You have expressed extreme pessimism about the limits of our knowledge, I dont think that is justified by the historical record or the depth of knowledge of the physics and specifically the thermodynamics.
The energy change represented by the extra CO2 is the biggest and fastest changing causal agency in the climate at present – and for the last few thousand years. It can be exceeded by albedo changes, either in cloud coverage or ice/snow extent. But the best evidence for both of those factors is that they are amplifying the CO2 effect.
Handwaving about the complexity or chaos of the climate does not negate the requirement to consider the effect of such a large magnitude change to the system Even chaotic systems have comuputerable and predictable ranges of behavior. Thats why we can build quite accurate water-clocks from the chaotic dripping of a spout!
Complex, chaotically dissipative systems have a profound built-in trait.
You can never change just ONE thing.
@-Derek Sorensen says:
June 28, 2011 at 1:35 pm
“Can you point me to any published papers which discuss this effect (the “CO2 driving things for thousands of years”) because I’ve not come across this before.”

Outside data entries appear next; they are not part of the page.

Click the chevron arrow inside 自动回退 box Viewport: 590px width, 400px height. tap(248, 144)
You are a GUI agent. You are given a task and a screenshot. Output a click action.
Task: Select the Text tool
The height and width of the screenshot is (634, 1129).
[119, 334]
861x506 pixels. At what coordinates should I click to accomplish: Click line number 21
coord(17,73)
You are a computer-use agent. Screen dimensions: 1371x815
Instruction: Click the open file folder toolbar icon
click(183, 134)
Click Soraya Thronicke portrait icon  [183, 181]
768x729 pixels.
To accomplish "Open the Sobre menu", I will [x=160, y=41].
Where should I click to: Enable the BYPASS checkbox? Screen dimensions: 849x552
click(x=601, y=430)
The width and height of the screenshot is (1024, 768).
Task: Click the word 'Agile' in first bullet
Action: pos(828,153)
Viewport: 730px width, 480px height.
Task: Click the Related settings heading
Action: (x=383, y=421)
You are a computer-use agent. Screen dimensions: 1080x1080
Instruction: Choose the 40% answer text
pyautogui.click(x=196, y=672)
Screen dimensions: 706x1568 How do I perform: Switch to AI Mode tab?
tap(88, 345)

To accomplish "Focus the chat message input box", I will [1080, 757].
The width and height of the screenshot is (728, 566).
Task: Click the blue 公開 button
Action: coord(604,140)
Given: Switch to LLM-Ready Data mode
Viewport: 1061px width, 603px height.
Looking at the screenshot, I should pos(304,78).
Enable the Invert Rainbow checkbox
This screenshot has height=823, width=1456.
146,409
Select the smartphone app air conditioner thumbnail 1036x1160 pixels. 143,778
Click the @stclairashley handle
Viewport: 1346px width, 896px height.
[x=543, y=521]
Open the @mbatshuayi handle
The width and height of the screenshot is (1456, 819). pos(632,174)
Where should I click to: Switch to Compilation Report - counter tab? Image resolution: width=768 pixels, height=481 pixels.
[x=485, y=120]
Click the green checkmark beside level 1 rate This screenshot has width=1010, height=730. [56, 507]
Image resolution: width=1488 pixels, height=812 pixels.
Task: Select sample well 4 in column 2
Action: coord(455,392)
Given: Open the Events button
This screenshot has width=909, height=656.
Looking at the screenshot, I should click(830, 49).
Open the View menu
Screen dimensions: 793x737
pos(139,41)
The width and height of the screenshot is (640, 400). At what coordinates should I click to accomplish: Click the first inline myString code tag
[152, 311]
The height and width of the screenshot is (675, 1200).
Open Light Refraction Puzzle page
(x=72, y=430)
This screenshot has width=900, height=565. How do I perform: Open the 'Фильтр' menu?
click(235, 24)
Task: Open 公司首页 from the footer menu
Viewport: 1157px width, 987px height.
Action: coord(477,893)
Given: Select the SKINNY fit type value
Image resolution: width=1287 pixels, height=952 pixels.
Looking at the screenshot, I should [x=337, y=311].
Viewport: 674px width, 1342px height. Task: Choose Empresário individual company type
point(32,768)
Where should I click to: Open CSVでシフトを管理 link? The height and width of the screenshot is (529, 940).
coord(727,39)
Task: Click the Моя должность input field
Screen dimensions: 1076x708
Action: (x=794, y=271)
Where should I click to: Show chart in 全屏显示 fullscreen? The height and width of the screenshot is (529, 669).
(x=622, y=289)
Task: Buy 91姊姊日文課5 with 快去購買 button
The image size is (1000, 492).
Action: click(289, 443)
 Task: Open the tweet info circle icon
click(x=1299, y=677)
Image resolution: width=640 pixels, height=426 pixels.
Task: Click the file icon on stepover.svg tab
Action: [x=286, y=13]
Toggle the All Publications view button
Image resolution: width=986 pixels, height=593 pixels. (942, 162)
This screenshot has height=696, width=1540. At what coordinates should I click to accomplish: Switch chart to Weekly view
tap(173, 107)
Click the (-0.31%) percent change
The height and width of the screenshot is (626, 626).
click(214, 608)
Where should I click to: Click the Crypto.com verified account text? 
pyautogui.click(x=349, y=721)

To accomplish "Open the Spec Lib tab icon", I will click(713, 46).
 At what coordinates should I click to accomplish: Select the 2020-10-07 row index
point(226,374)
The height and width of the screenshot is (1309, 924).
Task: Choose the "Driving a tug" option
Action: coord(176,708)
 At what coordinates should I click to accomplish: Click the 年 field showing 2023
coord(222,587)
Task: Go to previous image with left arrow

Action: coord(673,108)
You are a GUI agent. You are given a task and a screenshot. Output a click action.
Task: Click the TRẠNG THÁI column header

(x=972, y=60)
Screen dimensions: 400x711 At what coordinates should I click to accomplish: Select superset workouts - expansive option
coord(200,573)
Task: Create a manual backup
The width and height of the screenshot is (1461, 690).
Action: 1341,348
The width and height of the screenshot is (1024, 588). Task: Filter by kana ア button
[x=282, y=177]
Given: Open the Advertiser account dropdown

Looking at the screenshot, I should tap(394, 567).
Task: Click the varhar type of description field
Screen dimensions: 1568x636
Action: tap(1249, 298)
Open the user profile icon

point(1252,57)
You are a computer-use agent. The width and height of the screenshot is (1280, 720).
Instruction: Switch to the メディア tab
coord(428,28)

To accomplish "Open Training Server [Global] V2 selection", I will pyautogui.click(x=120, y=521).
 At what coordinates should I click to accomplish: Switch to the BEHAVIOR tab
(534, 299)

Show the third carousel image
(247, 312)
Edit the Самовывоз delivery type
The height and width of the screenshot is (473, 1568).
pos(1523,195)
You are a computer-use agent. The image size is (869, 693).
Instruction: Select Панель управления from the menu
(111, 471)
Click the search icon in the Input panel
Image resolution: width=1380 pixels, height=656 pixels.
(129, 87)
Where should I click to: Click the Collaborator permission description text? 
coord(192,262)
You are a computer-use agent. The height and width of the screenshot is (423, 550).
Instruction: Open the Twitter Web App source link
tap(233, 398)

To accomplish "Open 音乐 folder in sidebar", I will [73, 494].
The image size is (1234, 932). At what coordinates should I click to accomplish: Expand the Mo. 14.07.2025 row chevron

Increasing carbon dioxide concentration appears to have globalized deglacial warming, with climate sensitivity near the upper end of values from general circulation models (GCMs) used to project human–enhanced greenhouse warming; data from the warm Cretaceous period suggest a similarly high climate sensitivity to CO2.
http://rsta.royalsocietypublishing.org/content/361/1810/1831.short
or
http://mind.ofdan.ca/?p=2771
CO2 is the biggest control climate knob. And it has been the biggest knob as far back as we can tell. So says Richard Alley. Actually it isn’t so much him saying this, as the latest science. Richard Alley is merely summarizing the science
“It seems to me that it is only in Climatology, and perhaps some sectors of Parapsychology, where scientists routinely suppress, hide, or ignore data and information which undermines their theories, and attack those who challenge their results, rather than defending their theories or admitting they were wrong.”
No, its far worse in Biology Especially anything with a medical link.
For ego and hubris consider how our knowledge of the complete human genome was established, and that Craig Venter’s genome is the historical basis…
It also has cases of outright fraud and deceit. But notice they are eventually detected and any ‘results’ corrected. The Korean cloning scandal would be a good example.
By comparison climate science is a paradigm of rectitude, integrity and consensus!